There are two ways you can look at this. Either it's something to aspire to, a sign of what is possible if you make it as a top trader, a motivational, inspirational screenshot. Or you can view it as I did; demoralising, bringing out the worst inadequacies and causing the questioning of everything involved with trading strategy. Which is weird because Matt's blog (along with Cassini and Mark Iverson's) has been one of my biggest influences and a huge factor in inspiring me to keep going. He never posted his P&L on there though and if I remember rightly, that was a policy of his blog. But I guess when you are going through a tough spell (as I am right now), these things tend to get to you more.
I'm not jealous but I am definitely envious. I also understand that he has far more experience than me and is at a level where he can make those enormous greens because he's worked hard to get there. But most importantly, I understand that it's all relative and anyone who makes those kind of greens, will also be making some rather hefty reds too. So I was very pleased when the following day, Matt offered up an all-red screenshot (-£12,000 on both players) to balance things out; a gesture which most traders wouldn't dream of doing. It puts a bit more realism into trading. There's enough bravado as it is in this game, so it was nice to see. It's very easy to worry about what others are doing and compare yourself to the next trader. It can make you question what you are doing wrong, even when you are doing the right things - especially when you are scratching around for £25 greens and you see someone making 1000 times that amount!

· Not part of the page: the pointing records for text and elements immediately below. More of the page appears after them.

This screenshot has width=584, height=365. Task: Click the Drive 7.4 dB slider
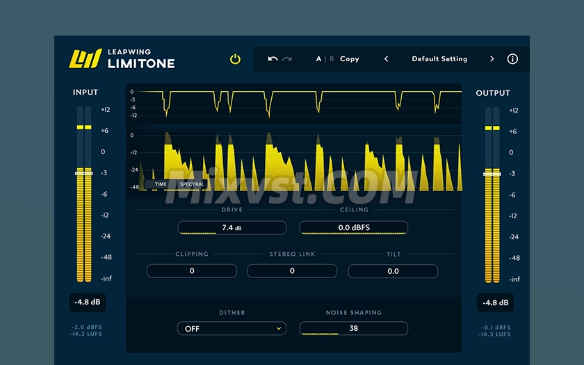232,227
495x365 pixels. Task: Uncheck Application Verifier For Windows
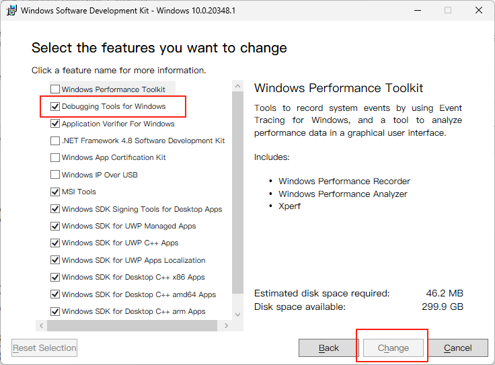[x=55, y=124]
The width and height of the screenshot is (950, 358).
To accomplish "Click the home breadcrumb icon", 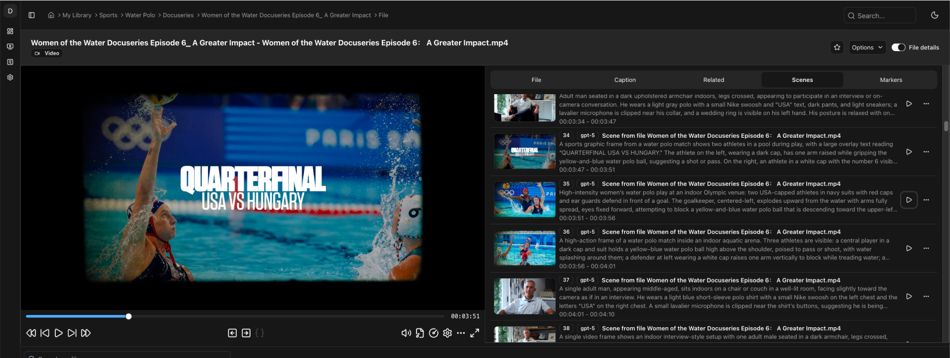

One thing you read a lot on the net, particularly I've noticed with tennis trading, is that matches are labelled a 'trader's dream' because they have a lot of swings and ups and downs. But as Matt himself said along with the all-red tweet, "one man's dream is another man's nightmare". These traders who brag about the profit they made from these matches, seem to assume that tennis trading is easy in a topsy-turvy match. If it was as simple as just laying every time the price goes one way and then repeating, we'd all be rich.

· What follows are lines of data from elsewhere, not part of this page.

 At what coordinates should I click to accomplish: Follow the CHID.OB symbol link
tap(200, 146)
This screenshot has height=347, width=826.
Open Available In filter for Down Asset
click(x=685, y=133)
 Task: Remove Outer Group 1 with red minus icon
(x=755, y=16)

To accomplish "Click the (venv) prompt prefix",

The fact is, you can't just blindly 'lay and leave' every time the price goes one way. Every strategy needs an exit point, a stop-loss. Unless you get very lucky, it's unlikely you'll get to ride every momentum swing to the exact point it stops and turns again. You may be on a roll but then have to exit at 0-40, then your player wins 5 points in a row, takes the game and continues the momentum - you didn't catch the whole swing. You might enter, see your trade go red, hang on for ages but hit your stop-loss just one point before the start of a huge swing you were hoping for. Frustrating, but what would have happened if you'd stayed in and lost the next point? It's the little details between the huge momentum shifts that matter and how you react to the smaller spikes and dips.

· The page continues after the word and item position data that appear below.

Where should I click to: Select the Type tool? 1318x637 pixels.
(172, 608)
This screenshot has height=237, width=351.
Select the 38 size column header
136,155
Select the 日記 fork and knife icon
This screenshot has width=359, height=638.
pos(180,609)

There are so many different ways of executing strategy that no one can ever say a match was a 'trader's dream' and it riles me whenever I see comments like this - though admittedly, they are often by people with something to sell. They want it to seem like every match has low-risk lays which come off every time and run smoothly from one extreme on the graph to the other. That rarely happens. Don't be fooled into thinking that every trader is catching every swing. Just blindly 'laying and leaving' will mean you will inevitably get the odd match where do you catch every swing and when you do, it'll look so good and seem so easy that you can be fooled into thinking you've found the holy grail.
The truth is that variance will eventually catch up with you and you'll get a slew of reds where the match trained to 1.01. Even if it was low risk, they can mount up quite quickly. And even if they don't train all the way, you should often be looking to exit and protect your bank, rather than letting it ride. I guess that's the trade-off; do you let a trade run to conclusion and risk losing the whole liability but also leaving you a chance of making a profit, or do you red up and reduce your maximum loss but lose out on any potential swing into profit? It really depends on the individual. Do what works for you but never get drawn into thinking one way is right and yours is wrong. Be careful what you read - don't let that green envy get to you!
P.S. If Matt is reading this, did you get the full £26,000? And how much do you charge for lessons?!